Last night you stepped
from family photographs
of twenty years ago.
Although your voice was strong
your song was stilled
afraid, I think
of the weight of palsy,
the burden of a lyric
borne alone.
Day now, and you gone.
And if you're bound to wait
I pray it be ever
in the four bars
when the drums roll
the band kicks in
and the song takes off.
A FLAWED GLASS
Morning after a storm. A dog snuffles
in a hedgerow, its instinct
reined in. A lead, a half-shadow,
and you a sudden study in patience
lost in the terrier’s twitch; still,
as if back in the self that split
with your younger brother’s birth,
a hole your sense of worth fell through.
How could you know, growing up, that blame
was like junk food, that kindness
was to be accepted, not consumed?
And how could others, being as they were, deem
your lashing out as anything but rage
and not a comfort- blanket for distress?
Years played out, each passing by writ large,
tense as the muscles in your face.
The shadow moves, morning a flawed glass.
You and the town have looked too long across
the warped grain of a separate growing.
Only in mist, earthed to a tugging leash,
do you become that child cut off by chance,
the ghost of what you might have been, a glimpse.
Your dog yelps and paws where a lone thrush
has broken cover, panic in its song.
HARBOUR LANE
Hands climbing to the hour,
the sound outside
of coffee houses emptying.
Seats and stories; one –
or rather two, the double helix
of a life twisted round itself
like two snakes in a well
and a look I’ve seen before
on the faces of funeral-goers
in the instant between
turning aside from the grave
and stepping back into the flow of life.
DROUGHT
From a kitchen door
heat and damp, the end
of a creeping drought
and its airless weight
making the yard assume
the aspect of a man
not tired of life exactly
but stretched thin, transparent
as water at high tide mark.
REQUIEM
In this age of sentimental
atheists, where septuagenarian rock stars
crank up unearthly decibels, there must be
a heaven for old guitars –
not collector’s items; the discards
whose strings grow rusty, pegs arthritic,
those unloved whose warped necks
were a beginner’s purgatory.
At last no more than the sum
of their elements, they wait for the room
to fall, the floor to crumble,
the drum of rain to pool
around their silence.

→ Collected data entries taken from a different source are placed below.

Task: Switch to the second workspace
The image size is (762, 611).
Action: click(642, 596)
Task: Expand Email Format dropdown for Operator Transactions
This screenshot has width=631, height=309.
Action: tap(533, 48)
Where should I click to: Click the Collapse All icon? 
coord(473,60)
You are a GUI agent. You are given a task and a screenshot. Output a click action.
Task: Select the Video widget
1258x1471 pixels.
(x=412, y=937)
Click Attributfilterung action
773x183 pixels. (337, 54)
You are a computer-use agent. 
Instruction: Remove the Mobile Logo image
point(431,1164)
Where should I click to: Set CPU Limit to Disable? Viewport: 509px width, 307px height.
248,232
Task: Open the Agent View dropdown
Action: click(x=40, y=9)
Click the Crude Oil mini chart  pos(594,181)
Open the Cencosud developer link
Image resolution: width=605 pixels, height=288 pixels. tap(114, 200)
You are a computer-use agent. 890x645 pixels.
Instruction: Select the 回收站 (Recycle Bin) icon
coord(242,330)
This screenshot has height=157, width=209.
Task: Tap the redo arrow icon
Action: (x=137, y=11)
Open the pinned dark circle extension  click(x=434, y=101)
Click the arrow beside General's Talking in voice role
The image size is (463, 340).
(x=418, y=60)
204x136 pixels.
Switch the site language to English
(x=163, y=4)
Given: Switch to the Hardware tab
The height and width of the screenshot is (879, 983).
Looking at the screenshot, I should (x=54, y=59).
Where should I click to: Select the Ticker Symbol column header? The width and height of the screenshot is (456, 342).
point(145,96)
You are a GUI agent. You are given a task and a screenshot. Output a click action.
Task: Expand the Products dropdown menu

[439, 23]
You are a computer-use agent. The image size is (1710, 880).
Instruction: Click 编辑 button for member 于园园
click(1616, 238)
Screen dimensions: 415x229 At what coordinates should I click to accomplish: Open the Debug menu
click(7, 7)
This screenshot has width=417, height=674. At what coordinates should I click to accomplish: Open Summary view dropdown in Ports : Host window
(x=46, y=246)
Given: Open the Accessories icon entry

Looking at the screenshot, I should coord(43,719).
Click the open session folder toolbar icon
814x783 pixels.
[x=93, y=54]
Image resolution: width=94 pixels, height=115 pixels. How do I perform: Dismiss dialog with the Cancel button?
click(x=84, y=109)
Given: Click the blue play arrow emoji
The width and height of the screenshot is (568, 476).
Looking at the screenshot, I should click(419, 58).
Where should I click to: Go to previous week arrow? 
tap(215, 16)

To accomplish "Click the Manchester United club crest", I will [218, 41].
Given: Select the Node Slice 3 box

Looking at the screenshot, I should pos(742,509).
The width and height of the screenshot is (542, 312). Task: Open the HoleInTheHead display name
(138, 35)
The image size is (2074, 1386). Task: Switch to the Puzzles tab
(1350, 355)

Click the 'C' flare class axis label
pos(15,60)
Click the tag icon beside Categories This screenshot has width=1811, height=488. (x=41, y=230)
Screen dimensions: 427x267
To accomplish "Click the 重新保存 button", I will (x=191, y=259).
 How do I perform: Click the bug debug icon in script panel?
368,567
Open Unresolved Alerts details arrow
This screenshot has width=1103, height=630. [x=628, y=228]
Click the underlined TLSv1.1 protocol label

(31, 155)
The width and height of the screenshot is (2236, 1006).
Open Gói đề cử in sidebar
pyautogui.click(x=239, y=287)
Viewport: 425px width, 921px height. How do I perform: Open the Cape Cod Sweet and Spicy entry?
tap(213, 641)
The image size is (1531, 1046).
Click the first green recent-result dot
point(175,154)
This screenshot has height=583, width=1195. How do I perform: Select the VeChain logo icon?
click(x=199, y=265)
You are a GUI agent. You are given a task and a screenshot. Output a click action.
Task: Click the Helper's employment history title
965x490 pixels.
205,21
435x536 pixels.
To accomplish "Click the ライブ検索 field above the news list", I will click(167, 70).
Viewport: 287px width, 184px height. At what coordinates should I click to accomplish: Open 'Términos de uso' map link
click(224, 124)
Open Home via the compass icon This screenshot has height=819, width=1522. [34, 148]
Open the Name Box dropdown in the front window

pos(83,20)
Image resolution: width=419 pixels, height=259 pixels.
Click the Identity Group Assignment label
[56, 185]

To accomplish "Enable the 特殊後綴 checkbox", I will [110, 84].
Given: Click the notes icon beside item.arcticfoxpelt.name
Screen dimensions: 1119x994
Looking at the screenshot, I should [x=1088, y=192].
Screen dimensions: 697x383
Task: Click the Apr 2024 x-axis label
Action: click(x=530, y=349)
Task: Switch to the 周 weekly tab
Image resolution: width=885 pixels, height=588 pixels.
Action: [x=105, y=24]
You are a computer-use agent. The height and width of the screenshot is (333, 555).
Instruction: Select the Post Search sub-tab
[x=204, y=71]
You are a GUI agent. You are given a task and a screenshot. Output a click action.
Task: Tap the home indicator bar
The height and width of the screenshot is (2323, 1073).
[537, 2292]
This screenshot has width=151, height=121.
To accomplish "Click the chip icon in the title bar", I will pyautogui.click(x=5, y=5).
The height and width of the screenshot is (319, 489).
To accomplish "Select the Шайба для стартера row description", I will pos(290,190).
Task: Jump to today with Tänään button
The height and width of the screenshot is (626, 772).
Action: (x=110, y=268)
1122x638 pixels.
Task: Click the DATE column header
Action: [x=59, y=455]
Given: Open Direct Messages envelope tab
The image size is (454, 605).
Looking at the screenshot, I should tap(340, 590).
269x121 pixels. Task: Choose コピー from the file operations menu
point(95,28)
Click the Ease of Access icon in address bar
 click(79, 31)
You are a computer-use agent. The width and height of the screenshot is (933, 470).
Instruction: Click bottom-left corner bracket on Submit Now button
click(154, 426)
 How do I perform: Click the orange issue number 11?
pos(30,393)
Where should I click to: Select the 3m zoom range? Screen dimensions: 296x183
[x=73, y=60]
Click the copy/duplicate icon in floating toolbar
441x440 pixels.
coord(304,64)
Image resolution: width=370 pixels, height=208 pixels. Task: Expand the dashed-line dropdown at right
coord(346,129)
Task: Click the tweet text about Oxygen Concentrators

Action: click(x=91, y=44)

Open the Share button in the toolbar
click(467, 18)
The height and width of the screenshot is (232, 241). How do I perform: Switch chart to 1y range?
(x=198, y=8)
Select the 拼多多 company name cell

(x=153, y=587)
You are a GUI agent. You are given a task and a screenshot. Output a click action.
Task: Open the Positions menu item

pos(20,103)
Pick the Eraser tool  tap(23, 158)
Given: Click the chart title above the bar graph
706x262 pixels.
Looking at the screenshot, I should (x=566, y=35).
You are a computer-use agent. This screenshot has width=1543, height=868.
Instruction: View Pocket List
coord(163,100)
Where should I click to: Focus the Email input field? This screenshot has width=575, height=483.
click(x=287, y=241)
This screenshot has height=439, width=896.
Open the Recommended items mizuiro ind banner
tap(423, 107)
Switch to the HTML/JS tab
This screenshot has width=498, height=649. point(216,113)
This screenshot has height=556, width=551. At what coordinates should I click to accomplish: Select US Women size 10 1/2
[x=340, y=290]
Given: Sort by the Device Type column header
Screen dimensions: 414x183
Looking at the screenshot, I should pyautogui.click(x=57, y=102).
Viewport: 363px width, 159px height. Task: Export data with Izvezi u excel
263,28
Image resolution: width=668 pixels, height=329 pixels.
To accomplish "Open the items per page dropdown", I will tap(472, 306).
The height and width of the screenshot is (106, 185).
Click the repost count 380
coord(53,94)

Pity
the music they never got a chance
to make; boys who have long since
run to fat can still dream,
conjuring illusions along the air,
troubling their thinning hair,
but here nothing, a scratching of mice,
perhaps. Someone has missed
them, then forgotten. Don’t step across;
lift them, blow away the dust
with a mute tenderness.
THREE VIEWS OF A SQUARE
‘The place or the medium of realization is neither mind nor matter,
but that intermediate realm of subtle reality which can adequately
be expressed only by the symbol.’ – Jung, Collected Works
I
Two figures by coincidence
have broken from the swarm, the single mind,
they stand apart, still, like boats on a sea
becalmed. One goes, the other leans
on the railings, looking into the park,
his eyes fixed on nothing in particular.
How narrow the footpath is,
its edge worked loose like worn piano keys,
the square is an old neighbour left too long
alone, house-fronts sagging at the same rate,
gravel-grass left just too long for weeding.
Niobe at the bottom of the steps
gazes ahead, gives no sign of seeing
the empty plinth, white shards a halo
of confetti among granite chips. The tide
on both sides comes and goes, same sound, same end.
II
From rooms with windows almost ceiling-high,
heat sacrificed to light, tree tops
in summer break against
a car-park ugliness, the death of artisan rows
felled one by one. We could be happy here.
A woman moves, two shopping bags in hand,
bowed as if by that conditional,
the weight of a time when nothing was too new,
a restlessness that eddies in the end
to dim backwaters. Children of the square,
dispersed worldwide, peer through toughened glass
of office windows. Rich with vanished pride,
some city corner their eyes light upon,
straining to focus, feeling an old sense
of nest-warmth, numbers, the fluid ease of hope,
the gathering, breath on birthday candles.
III
And from the roof the needlepoint of spires,
little more than landmarks. One, icing-white,
looks down on remnants of a village,
old ribbonned streets, dead pastoral contours
giving onto the pincered driveways of estates.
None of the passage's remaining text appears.